God has a university. It’s a small school. Few enroll; even fewer graduate.
Gleanings from my Reading

C. S. Lewis created a beautiful word picture I like to think of when I cannot understand what God is doing. He told us to think of ourselves as a house God is renovating. We think we know what work needs to be done—maybe some small repairs here and there—and then He starts knocking down walls. We are confused and feeling the pain of this level of rebuilding. But maybe His vision is much different than ours. “You thought you were being made into a decent little cottage: but He is building a palace. He intends to come and live in it Himself.”1
We see a cottage. God sees a palace. We see destruction. God sees construction. We see only what the human mind can imagine. God is building something we cannot even fathom. It’s not what we wanted, but it is so very good. And in the end, maybe it’s not what God is working on but how God is working in us that matters most of all.
Lysa TerKeurst, Forgiving What You Can’t Forget: Discover How to Move On, Make Peace with Painful Memories, and Create a Life That's Beautiful Again (Nashville: Thomas Nelson, 2020), 163–164.
God has a university. It’s a small school. Few enroll; even fewer graduate. Very, very few indeed.
God has this school because he does not have broken men and women. Instead, he has several other types of people. He has people who claim to have God’s authority . . . and don’t—people who claim to be broken . . . and aren’t. And people who do have God’s authority, but who are mad and unbroken. And he has, regretfully, a great mixture of everything in between. All of these he has in abundance, but broken men and women, hardly at all.
In God’s sacred school of submission and brokenness, why are there so few students? Because all students in this school must suffer much pain. And as you might guess, it is often the unbroken ruler (whom God sovereignly picks) who metes out the pain. David was once a student in this school, and Saul was God’s chosen way to crush David.
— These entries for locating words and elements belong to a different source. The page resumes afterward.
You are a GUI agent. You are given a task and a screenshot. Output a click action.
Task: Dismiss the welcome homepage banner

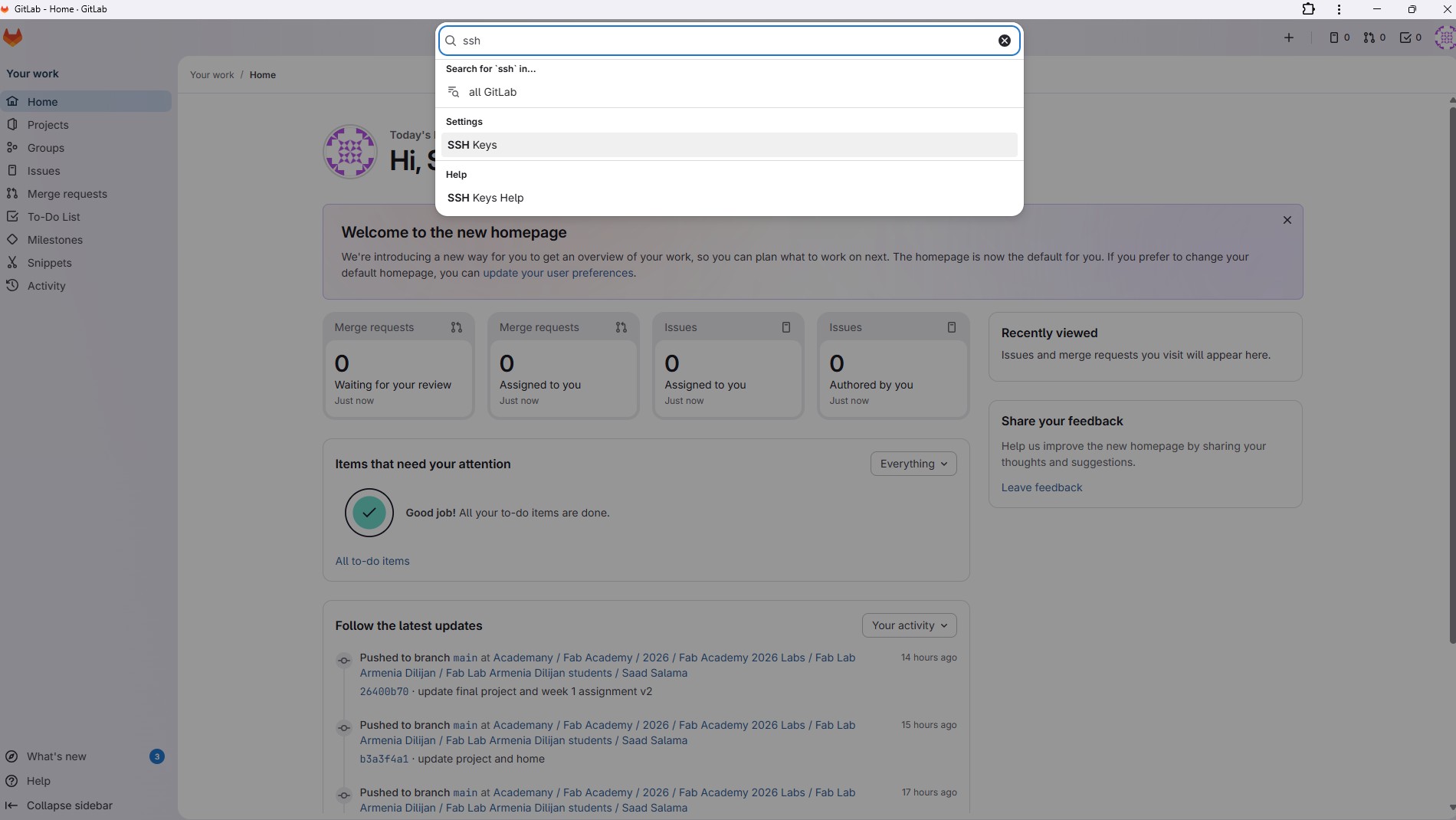(x=1287, y=220)
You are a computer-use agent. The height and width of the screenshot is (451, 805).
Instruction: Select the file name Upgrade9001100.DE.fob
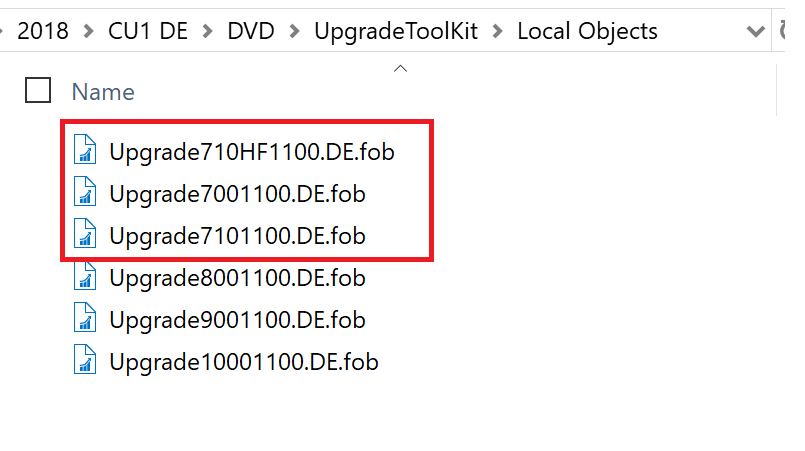tap(237, 319)
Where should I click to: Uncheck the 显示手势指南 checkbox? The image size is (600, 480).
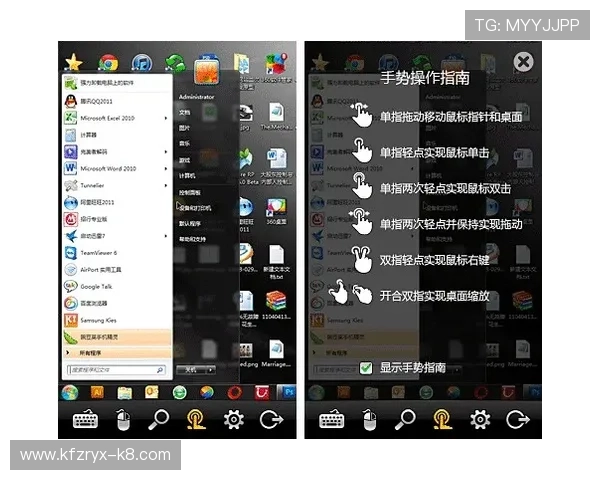point(366,368)
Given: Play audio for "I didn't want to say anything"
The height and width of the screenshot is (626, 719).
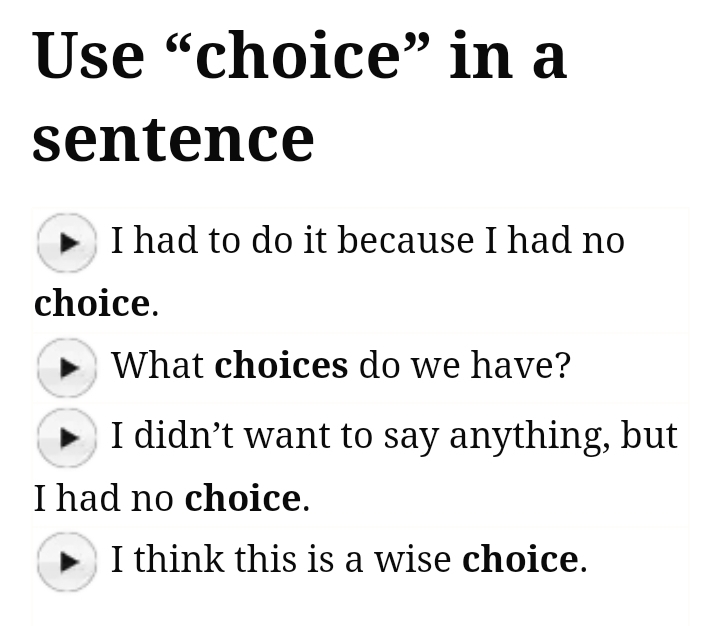Looking at the screenshot, I should tap(66, 437).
As the king grew in madness, David grew in understanding. He knew that God had placed him in the king’s palace under true authority.
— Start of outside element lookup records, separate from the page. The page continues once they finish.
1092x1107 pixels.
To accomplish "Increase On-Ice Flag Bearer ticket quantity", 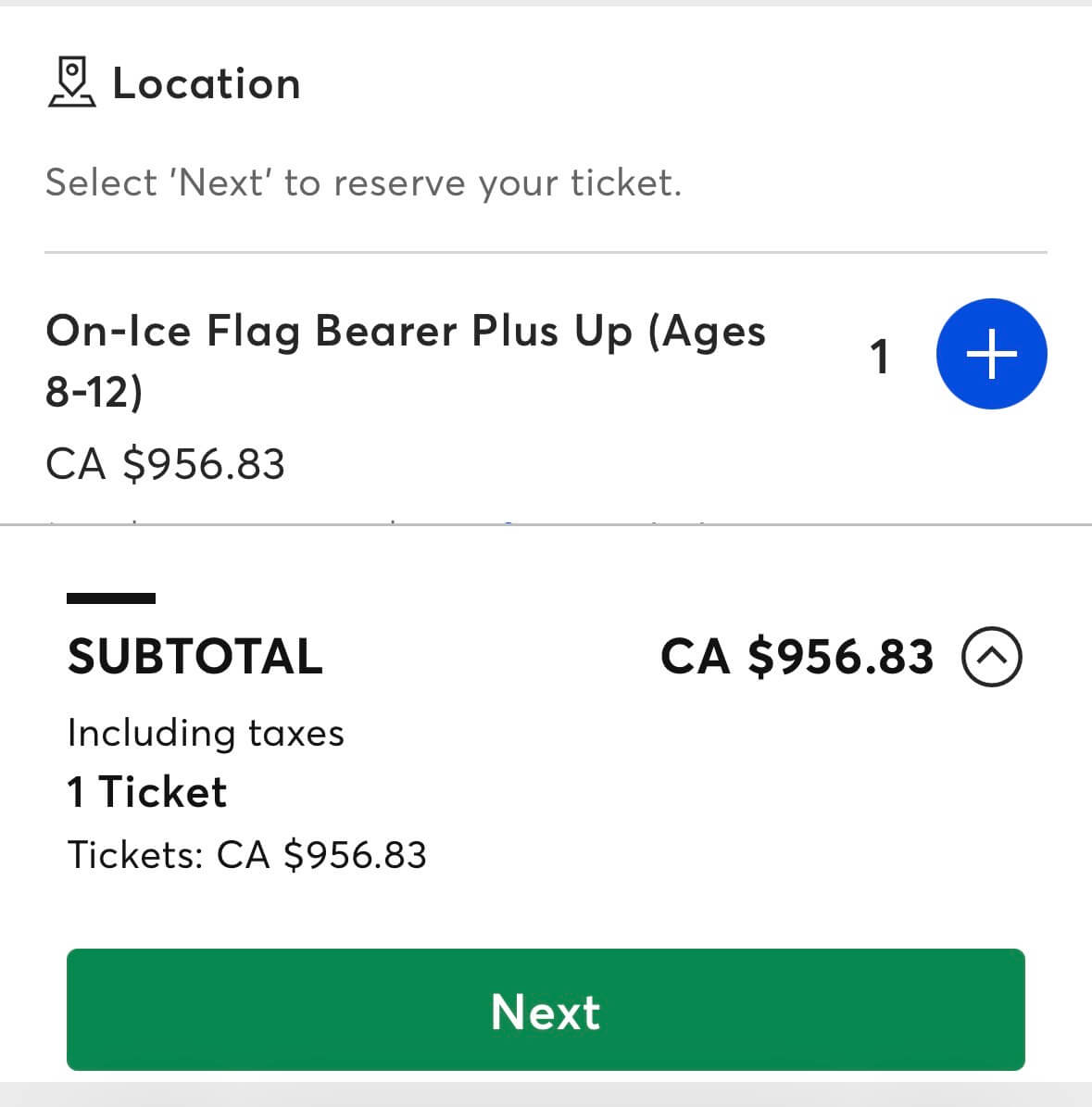I will (x=991, y=354).
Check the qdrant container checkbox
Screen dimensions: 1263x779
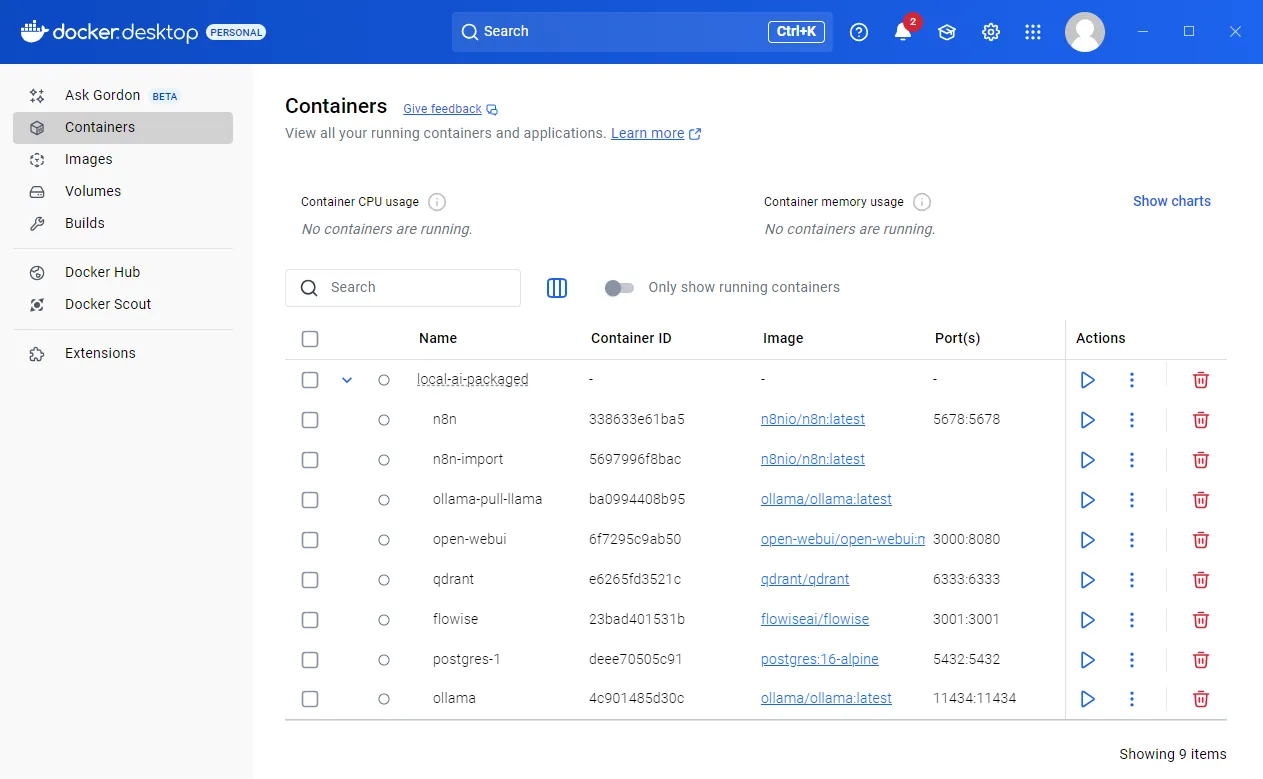(310, 579)
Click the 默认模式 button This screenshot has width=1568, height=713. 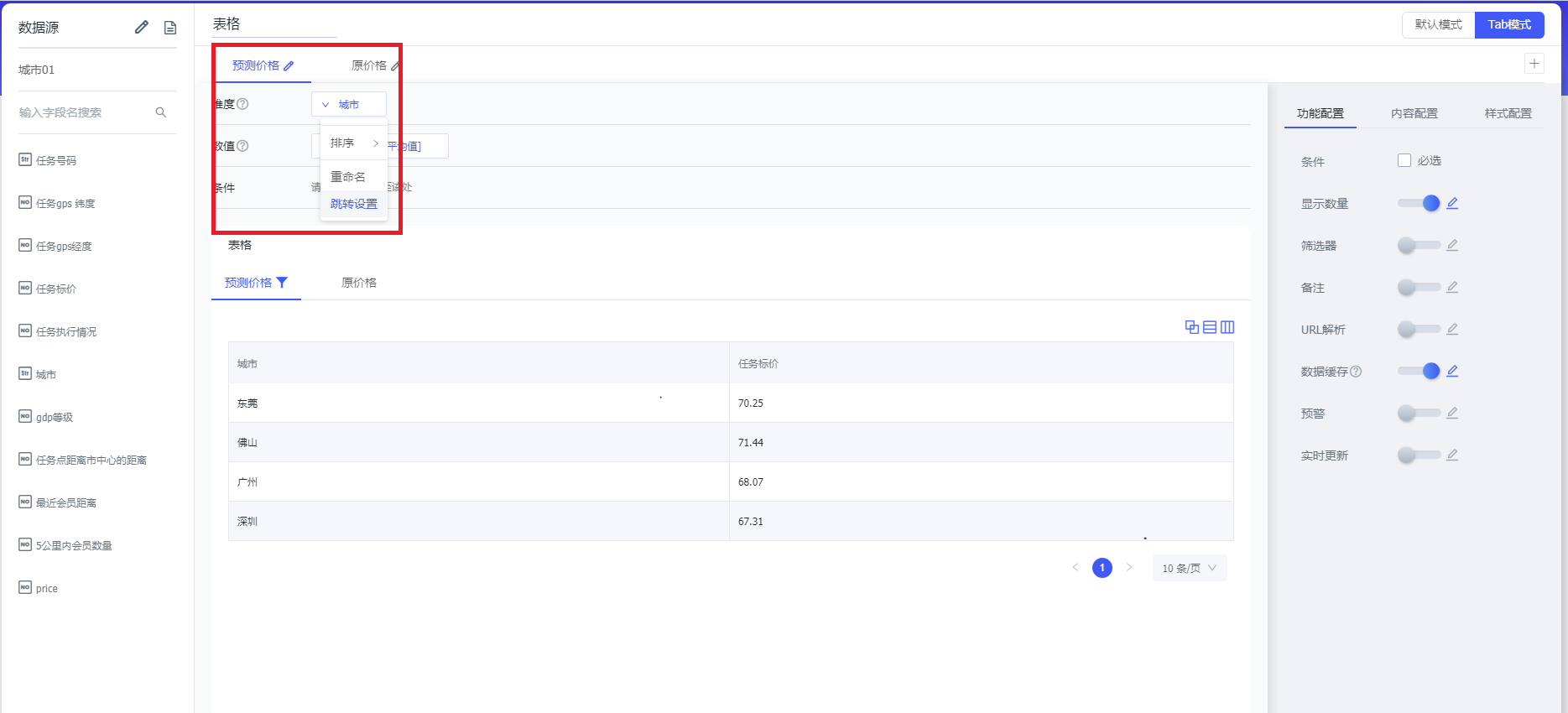(1438, 24)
“When someone throws a spear at you, David, just wrench it out of the wall and throw it back. Everyone else does, you can be sure.”
And in performing this small feat of returning thrown spears, you will prove many things: You are courageous. You stand for the right. You boldly stand against the wrong. You are tough and can’t be pushed around. You will not stand for injustice or unfair treatment. You are the defender of the faith, keeper of the flame, detector of all heresy. You will not be wronged. All of these attributes then combine to prove that you are also a candidate for kingship. Yes, perhaps you are the Lord’s anointed.
After the order of King Saul.
There is also a possibility that some twenty years after your coronation, you will be the most incredibly skilled spear thrower in all the realm. And also by then . . .
Quite mad.
And please note this: David did not split the kingdom when he made his departure. He did not take part of the population with him. He left alone.
Many pray for the power of God. More every year. Those prayers sound powerful, sincere, godly, and without ulterior motive. Hidden under such prayer and fervor, however, are ambition, a craving for fame, the desire to be considered a spiritual giant. The person who prays such a prayer may not even know it, but dark motives and desires are in his heart . . . in your heart.
Gene Edwards, The Gene Edwards Signature Collection: A Tale of Three Kings / the Prisoner in the Third Cell / the Divine Romance (Carol Stream, IL: Tyndale Momentum, 2016).